What you will do: Only lines with the word "field" belong in the answer; copy them from the records below.

Task input:
********

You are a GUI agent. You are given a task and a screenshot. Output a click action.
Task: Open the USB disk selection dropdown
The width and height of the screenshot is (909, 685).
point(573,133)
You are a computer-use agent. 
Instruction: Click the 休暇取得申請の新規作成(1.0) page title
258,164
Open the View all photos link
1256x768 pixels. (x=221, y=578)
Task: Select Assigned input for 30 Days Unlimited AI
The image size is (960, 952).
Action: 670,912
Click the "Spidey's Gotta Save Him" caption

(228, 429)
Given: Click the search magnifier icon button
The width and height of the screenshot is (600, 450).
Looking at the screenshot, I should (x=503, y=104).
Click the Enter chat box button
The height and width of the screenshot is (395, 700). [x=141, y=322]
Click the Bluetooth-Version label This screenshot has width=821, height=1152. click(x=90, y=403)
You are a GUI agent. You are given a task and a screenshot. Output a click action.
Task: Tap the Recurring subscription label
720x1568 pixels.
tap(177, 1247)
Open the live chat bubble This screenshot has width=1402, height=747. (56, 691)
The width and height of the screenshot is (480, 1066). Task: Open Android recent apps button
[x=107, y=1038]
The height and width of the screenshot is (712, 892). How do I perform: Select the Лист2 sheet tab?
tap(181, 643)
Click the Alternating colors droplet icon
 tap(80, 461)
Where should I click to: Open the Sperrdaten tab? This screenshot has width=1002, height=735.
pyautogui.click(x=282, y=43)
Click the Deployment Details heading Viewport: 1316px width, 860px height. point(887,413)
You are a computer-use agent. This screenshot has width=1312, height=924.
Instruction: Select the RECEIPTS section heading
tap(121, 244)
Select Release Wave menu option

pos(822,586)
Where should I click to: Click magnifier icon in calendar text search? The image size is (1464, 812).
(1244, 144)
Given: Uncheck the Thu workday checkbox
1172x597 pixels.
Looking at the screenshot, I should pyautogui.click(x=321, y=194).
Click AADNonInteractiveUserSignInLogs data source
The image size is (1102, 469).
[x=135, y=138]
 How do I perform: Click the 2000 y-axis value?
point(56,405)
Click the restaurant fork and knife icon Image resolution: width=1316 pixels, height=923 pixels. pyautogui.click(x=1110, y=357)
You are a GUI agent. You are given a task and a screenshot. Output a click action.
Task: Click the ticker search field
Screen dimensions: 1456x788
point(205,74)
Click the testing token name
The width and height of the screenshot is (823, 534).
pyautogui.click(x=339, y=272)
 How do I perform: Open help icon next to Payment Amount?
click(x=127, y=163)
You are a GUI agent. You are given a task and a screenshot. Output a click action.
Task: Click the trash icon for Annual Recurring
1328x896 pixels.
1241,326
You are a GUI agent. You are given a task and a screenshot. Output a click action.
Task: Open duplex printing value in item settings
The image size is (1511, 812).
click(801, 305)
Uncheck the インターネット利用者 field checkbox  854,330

********

Task solution:
Task: Click the ticker search field
Uncheck the インターネット利用者 field checkbox  854,330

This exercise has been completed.